Privacy Policy

Last updated: January 15, 2026

1. Introduction

Global InTech AS ("we", "our", or "us"), the company behind kultur.dev, is committed to protecting your privacy. This Privacy Policy explains how we collect, use, disclose, and safeguard your information when you use our Cultural Intelligence API and related services. We are incorporated in Norway and comply with the EU General Data Protection Regulation (GDPR) and Norwegian data protection laws.

2. Data Controller

Global InTech AS is the data controller for personal data processed through kultur.dev.

Global InTech AS

Organization Number: 932 541 789

Registered Address: Norway

Data Protection Officer: [email protected]

3. Information We Collect

Account Information: When you create an account, we collect your name, email address, company name, and billing information necessary for service delivery and contract performance.

API Usage Data: We collect metadata about your API requests, including timestamps, response times, and error logs for service improvement and debugging.

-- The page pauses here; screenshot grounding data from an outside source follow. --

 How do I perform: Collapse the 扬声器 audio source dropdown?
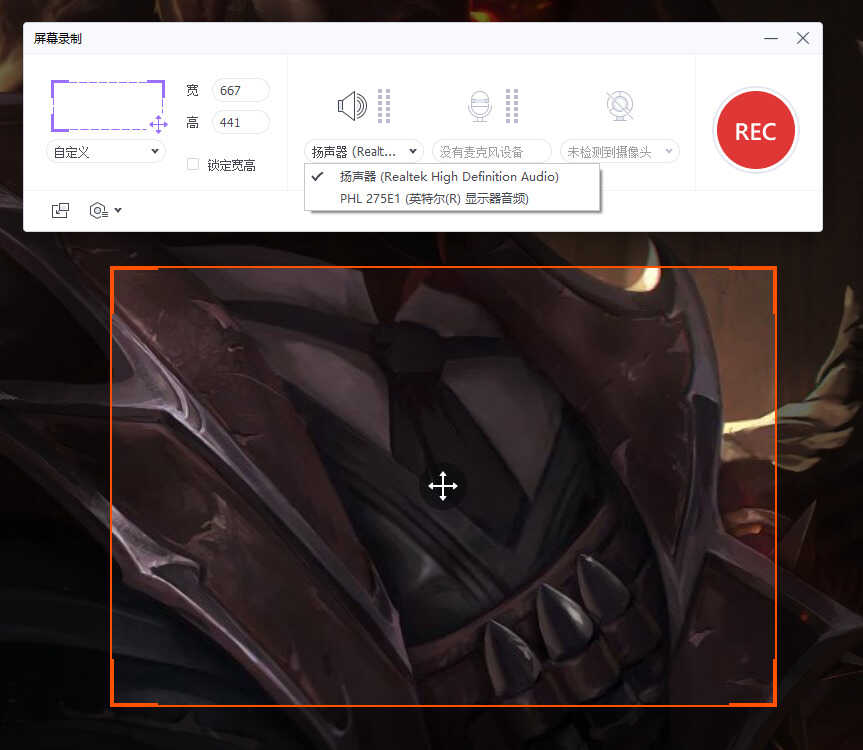364,151
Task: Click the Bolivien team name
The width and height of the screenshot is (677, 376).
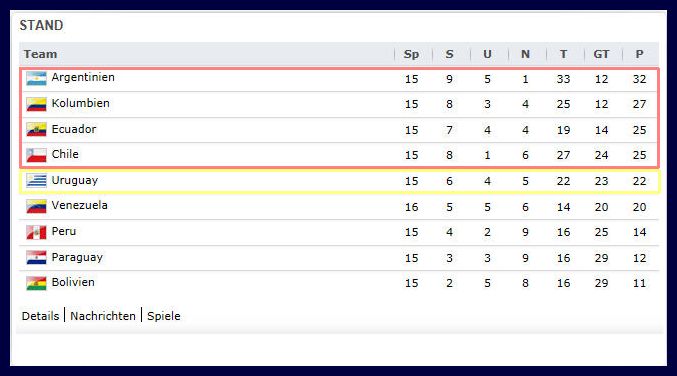Action: click(x=73, y=282)
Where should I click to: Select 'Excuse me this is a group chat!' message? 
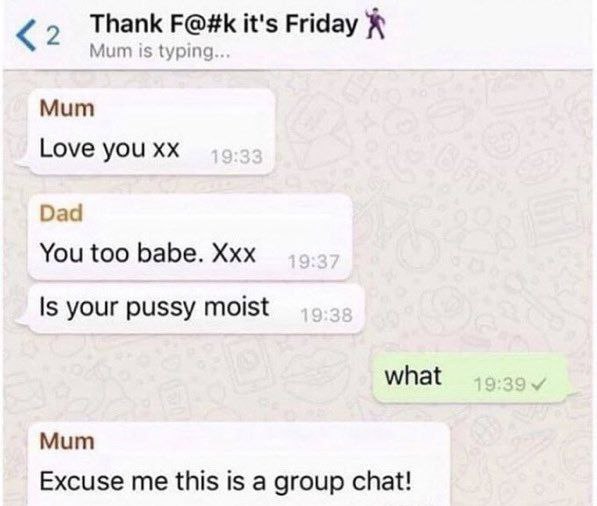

Query content is processed transiently and not stored permanently.

Technical Data: We automatically collect IP addresses, browser type, and device information when you interact with our services for security and analytics purposes.

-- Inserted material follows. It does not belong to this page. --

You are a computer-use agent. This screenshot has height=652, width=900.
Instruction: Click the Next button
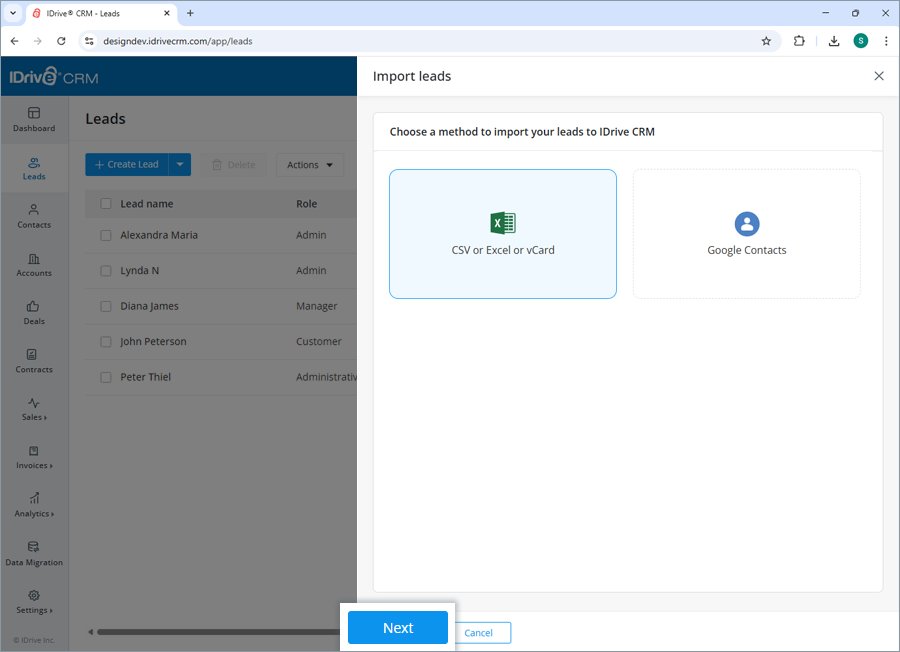[x=397, y=627]
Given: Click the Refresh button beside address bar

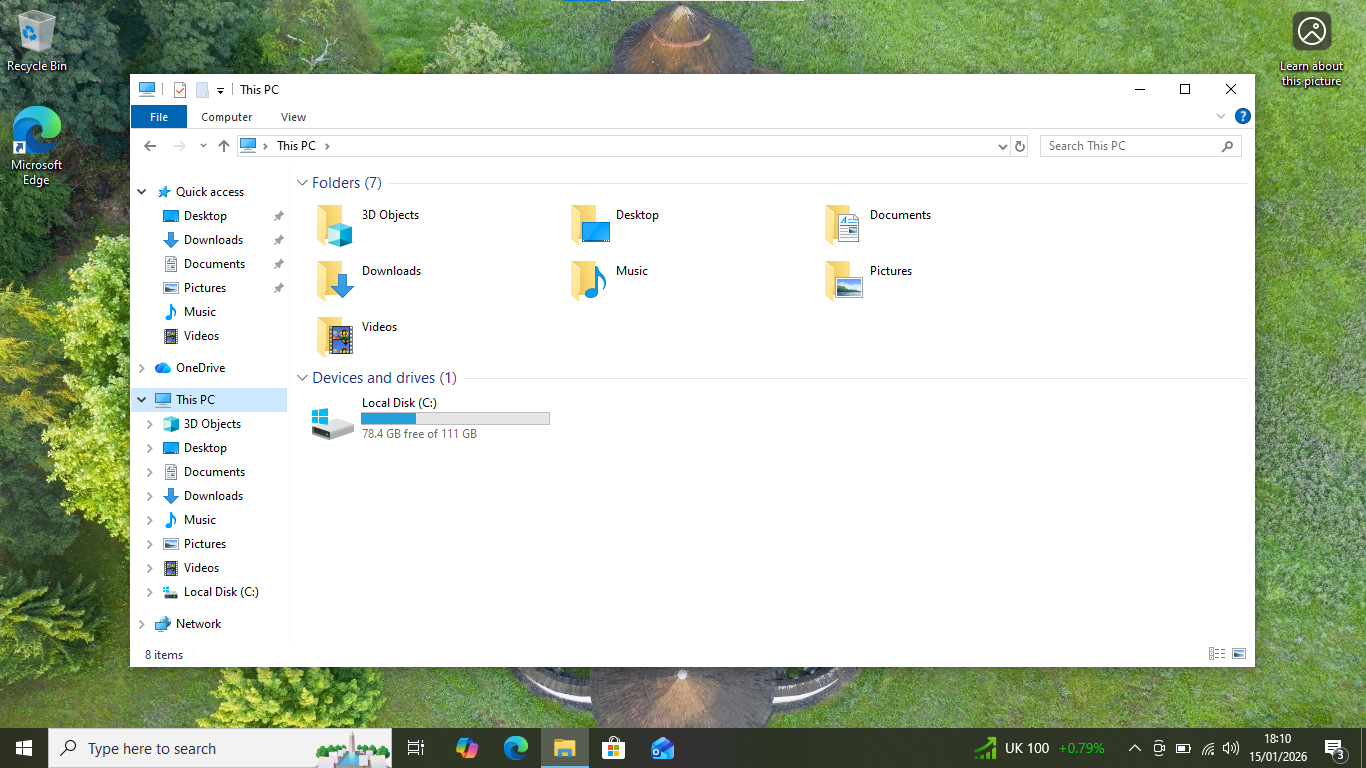Looking at the screenshot, I should [1020, 146].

4. How We Process Your Content

Important: Content Processing Commitment

  • • Content submitted via the API is processed for analysis only
  • • Content is processed in memory and not stored permanently
  • • Content is never used to train our models or improve our knowledge base
  • • Content is not shared with third parties except as necessary to provide the service

5. Legal Basis for Processing (GDPR)

Under the GDPR, we process your personal data on the following legal bases:

  • Contract Performance (Article 6(1)(b)): Processing necessary to provide our services as agreed when you sign up
  • Legitimate Interests (Article 6(1)(f)): Processing for fraud prevention, security, and service improvement
  • Legal Obligation (Article 6(1)(c)): Processing required to comply with applicable laws
  • Consent (Article 6(1)(a)): Where you have given specific consent for optional processing (e.g., marketing communications)

6. Your Rights Under GDPR

As a data subject under GDPR, you have the following rights:

  • Right of Access (Article 15): Request a copy of the personal data we hold about you
  • Right to Rectification (Article 16): Request correction of inaccurate personal data
  • Right to Erasure (Article 17): Request deletion of your personal data ("right to be forgotten")
  • Right to Restriction (Article 18): Request restriction of processing in certain circumstances
  • Right to Data Portability (Article 20): Receive your data in a structured, machine-readable format
  • Right to Object (Article 21): Object to processing based on legitimate interests
  • Right to Withdraw Consent: Withdraw consent at any time where processing is based on consent

To exercise these rights, contact our Data Protection Officer at [email protected]. We will respond within 30 days as required by GDPR.

7. Data Retention

We retain your personal information according to the following schedule:

  • Account Data: Retained while your account is active and for 30 days after deletion request
  • API Logs (metadata only): Retained for 90 days for debugging and analytics
  • Billing Records: Retained for 7 years as required by Norwegian accounting law
  • Query Content: Not retained — processed transiently in memory only

8. Data Security

We implement industry-standard security measures including encryption in transit (TLS 1.3), encryption at rest (AES-256), regular security audits, and access controls. Our infrastructure is hosted on enterprise-grade cloud providers with industry-leading security certifications. While we take extensive precautions, no method of transmission over the Internet is 100% secure.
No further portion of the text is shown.